House Majority Whip Mike Schultz, R-Hooper, backed the money for inland port “infrastructure banks” and what he said it would mean for rural Utah, as well as for Salt Lake Valley.

“This investment is great for the people that don’t want it,” Schultz said. “It’s going to take and spread it out and not have it all focused on Salt Lake ... love the hub-and-spoke model. And once you spend that $75 million all across the region and across the state, yeah, it’s not that much.”

Deeda Seed, a campaigner with the Center for Biological Diversity and a lead organizer with Stop the Polluting Port, said Friday she’d heard rumors about the possibility of lawmakers setting aside money for project areas, but she first learned of the $75 million amount when contacted by the Deseret News.

“First of all, what’s disturbing about this is we’re getting news of it from the news media and not from the policymakers,” Seed said. “There’s been absolutely no discussion of this in the public, and you know, it’s a terrible terrible idea to spend taxpayer money when there’s no plan.”

In a text message, Seed called it an “‘Inland Pork Fund’ cooked up behind closed doors, to be managed by six insiders making sweetheart loans at low interest rates to benefit a few private businesses. There is no plan, all of this is speculative and a blatant misuse of taxpayer dollars.”

Seed noted no other Utah Inland Port Authority project areas have been created other than Salt Lake City’s, and so it’s “problematic” that the money would be set aside even though it’s unclear what exactly it would be used for.

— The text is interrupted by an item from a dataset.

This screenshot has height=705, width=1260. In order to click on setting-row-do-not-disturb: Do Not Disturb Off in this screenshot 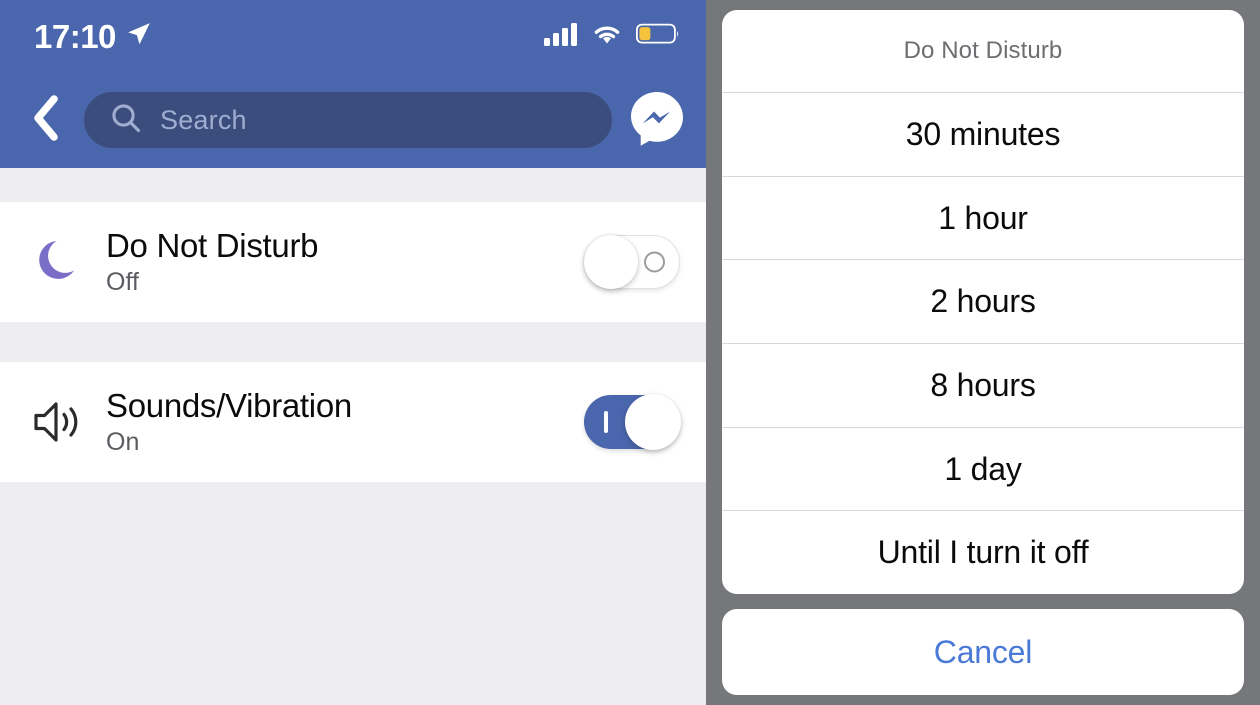, I will do `click(353, 262)`.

“So this is assigning $75 million to support a speculative project that has no discernible evidence of a benefit to any of these communities. It’s wasteful,” Seed said. “What are the parameters around it? ... Why would you put aside $75 million for something in taxpayer money when you have no idea what that thing is going to be?”

To Gibson’s arguments that the money could help rural communities, Seed said inland ports are “basically giant transloading facilities of one sort or another, and they can be very disruptive to communities, even rural communities.”

“Why not wait until there is a plan?” Seed asked. “It seems like it’s pork-barrel spending, honestly, and some kind of gesture toward rural Utah. But, you know, it could end up harming those communities, frankly, depending on what’s built.”